All this was two years before this Thanksgiving; and now Mother Brimmer and the successful business firm and Roly Poly were to have a party!
After the breakfast dishes were cleared away, the boys hurrying off to the shop, as they anticipated a rushing trade for the day, the old kitchen began to assume the aspect of getting ready for some great festivity, while it smelt of spices and boiling sweets clear out beyond the lilacs and down to the front gate. Every passer-by must have known that it was Thanksgiving, and suspected pies and such other accompaniments of the national holiday at once.
The stoning of raisins and buttering of cake-pans fell to Rosy to do, who was excused from shop duty for the morning to help the mother in her unwonted tasks; and patiently the little girl performed it all, secretly planning, as she waited on the busy housewife, taking the thousand and one necessary steps in and out the buttery and pantry, if one of her little wood-gardens remained unsold in the shop, to take it to dress the dinner-table on the morrow.
“They can’t all be sold,” thought Rosy, almost wishing for the moment that there was not quite such a demand for them. “If the red partridge-berries could only stay at home, what a party we would have!”
But when Cornelius ran in to dinner, Jack staying behind to mind the shop, he shouted out gleefully, “Rosy, every single one of your gardens is gone, and we could have sold two more if we’d had ’em!” Rosy gave a great sigh, and then reproached herself for even wishing it otherwise.
“Rosy’ll make more money than any of us,” declared Cornelius, generally called “Corny,” between his mouthfuls. “How I wish I’d thought about fixing up roots and ferns and such things in old cracked saucers.”

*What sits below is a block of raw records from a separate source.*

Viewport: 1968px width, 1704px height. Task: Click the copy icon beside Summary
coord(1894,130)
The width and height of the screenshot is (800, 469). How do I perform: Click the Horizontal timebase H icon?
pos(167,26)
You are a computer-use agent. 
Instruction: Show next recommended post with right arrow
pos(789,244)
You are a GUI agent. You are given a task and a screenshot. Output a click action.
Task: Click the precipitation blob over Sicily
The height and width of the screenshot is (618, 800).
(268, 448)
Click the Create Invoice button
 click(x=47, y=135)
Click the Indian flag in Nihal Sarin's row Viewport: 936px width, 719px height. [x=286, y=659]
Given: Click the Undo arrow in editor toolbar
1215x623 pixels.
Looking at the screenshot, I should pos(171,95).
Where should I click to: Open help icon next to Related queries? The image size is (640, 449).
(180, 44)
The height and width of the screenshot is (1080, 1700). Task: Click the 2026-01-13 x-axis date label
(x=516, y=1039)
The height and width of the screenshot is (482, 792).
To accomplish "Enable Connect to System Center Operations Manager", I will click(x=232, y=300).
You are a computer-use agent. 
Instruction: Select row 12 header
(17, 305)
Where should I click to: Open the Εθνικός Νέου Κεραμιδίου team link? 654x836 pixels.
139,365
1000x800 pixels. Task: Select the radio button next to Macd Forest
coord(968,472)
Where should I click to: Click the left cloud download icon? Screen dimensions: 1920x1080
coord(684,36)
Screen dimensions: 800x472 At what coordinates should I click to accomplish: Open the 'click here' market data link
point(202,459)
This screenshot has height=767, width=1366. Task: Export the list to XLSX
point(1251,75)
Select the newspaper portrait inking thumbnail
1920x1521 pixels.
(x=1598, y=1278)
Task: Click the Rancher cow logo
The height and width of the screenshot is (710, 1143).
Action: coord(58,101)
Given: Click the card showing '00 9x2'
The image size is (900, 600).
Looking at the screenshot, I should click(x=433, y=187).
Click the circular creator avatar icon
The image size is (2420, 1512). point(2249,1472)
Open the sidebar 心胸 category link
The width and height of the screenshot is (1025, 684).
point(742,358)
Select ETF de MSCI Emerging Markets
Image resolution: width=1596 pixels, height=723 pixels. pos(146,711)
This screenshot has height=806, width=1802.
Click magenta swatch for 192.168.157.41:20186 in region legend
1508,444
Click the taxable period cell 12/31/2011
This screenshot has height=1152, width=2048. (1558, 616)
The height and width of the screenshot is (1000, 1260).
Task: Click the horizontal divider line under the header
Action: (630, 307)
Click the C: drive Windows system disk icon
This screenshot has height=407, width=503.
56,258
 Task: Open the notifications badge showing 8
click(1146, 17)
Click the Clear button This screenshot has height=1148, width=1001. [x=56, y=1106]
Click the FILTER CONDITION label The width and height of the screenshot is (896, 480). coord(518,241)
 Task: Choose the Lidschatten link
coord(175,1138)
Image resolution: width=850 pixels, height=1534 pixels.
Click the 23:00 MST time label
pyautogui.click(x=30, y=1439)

“But you help me,” cried Rosy. “I couldn’t even dig the roots without you, Corny.”
“And me, too!” cried Roly Poly, or Primrose, which was her real name. “I always go with you, Rosy, you know,” and she laid down the little bone she was slowly picking to regard her sister gravely.
“So you do!” cried Rosy and Cornelius together. “I’m sure we couldn’t ever get along without you, Pet;” whereat the baby of the family felt happy, and smilingly resumed her bone once more.